/---

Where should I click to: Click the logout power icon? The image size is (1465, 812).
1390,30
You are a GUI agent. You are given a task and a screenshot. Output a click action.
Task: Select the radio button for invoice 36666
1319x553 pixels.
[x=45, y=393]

\---

Output the data exactly, in full.

* YOUR RESPONSE:
Where should I click to: Click the logout power icon? The image size is (1465, 812).
1390,30
You are a GUI agent. You are given a task and a screenshot. Output a click action.
Task: Select the radio button for invoice 36666
1319x553 pixels.
[x=45, y=393]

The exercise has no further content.